Anaya said he had considered commuting the death sentences to life imprisonment without parole, but decided against it because New Mexico has no such penalty. Specifying “no paroles,” he said, might have given challengers a legal foothold.

But, he said, “these men will never again set foot in society.”

By adding their cumulative sentences, he said, he had determined that four out of the five will almost certainly die in prison; the fifth will not be eligible for parole until he turns 65.

Anaya’s commutation won praise from church groups, prisoners’ rights organizations and the American Civil Liberties Union.

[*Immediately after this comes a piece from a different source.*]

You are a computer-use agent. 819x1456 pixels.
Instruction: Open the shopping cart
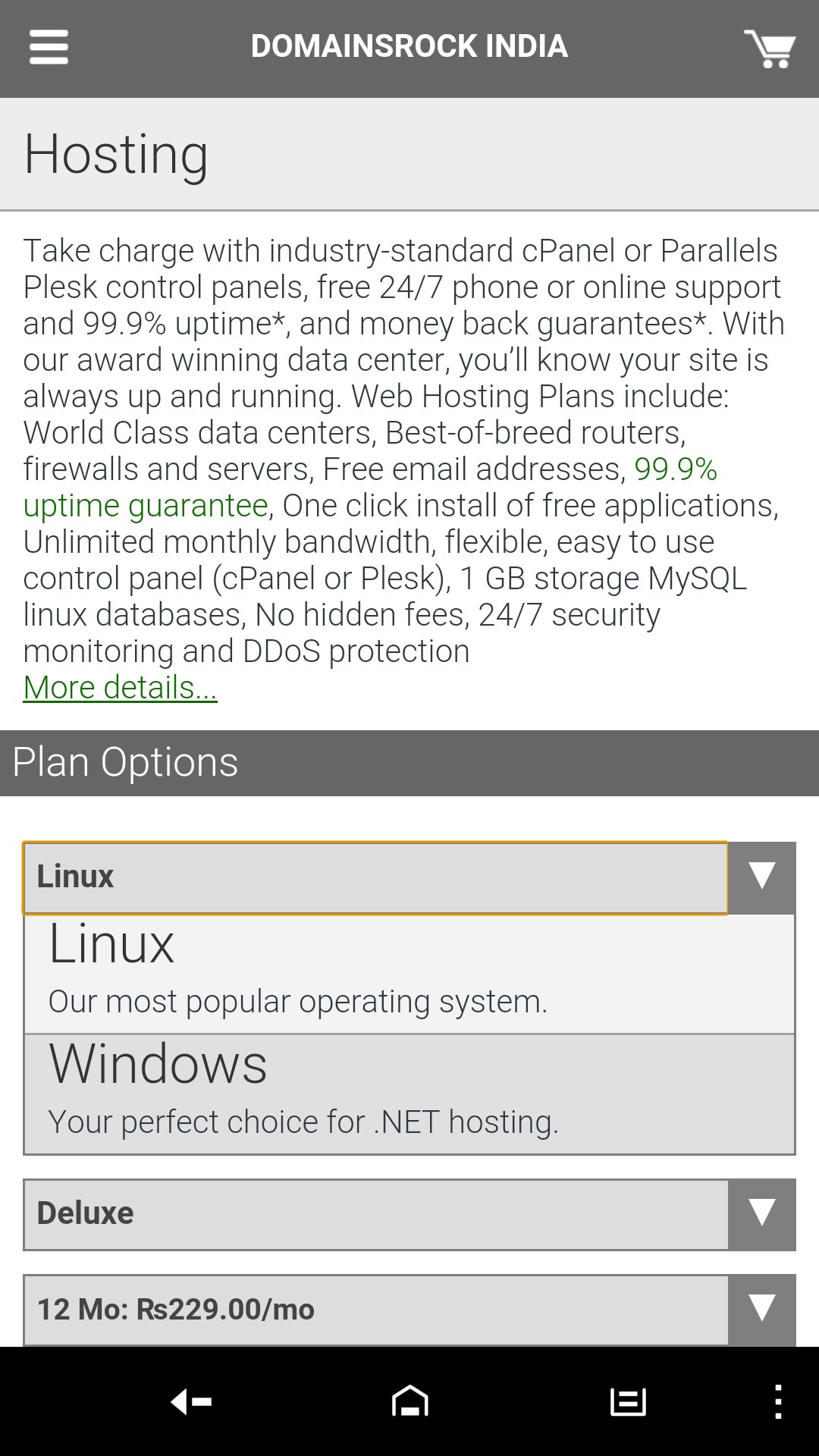pyautogui.click(x=769, y=49)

W. G. Gilbert, 60, of Hartsville, S.C., father of New Mexican Death Row prisoner William Wayne Gilbert, 37, convicted of kidnaping, rape and murder, said tearfully that he called Anaya and “told him thanks.”

The other four prisoners who received commutations are:

Richard Reynaldo Garcia, 3l, convicted of armed robbery, escape and killing a prison guard; Michael Anthony Guzman, 24, convicted of kidnaping, rape and murder; Joel Lee Compton, 33, convicted of murdering a policeman, and Eddie Lee Adams, 24, convicted of kidnaping, rape and murder.

Anaya agreed to be interviewed before Wednesday’s announcement on the condition that his account remain confidential until he made his order public.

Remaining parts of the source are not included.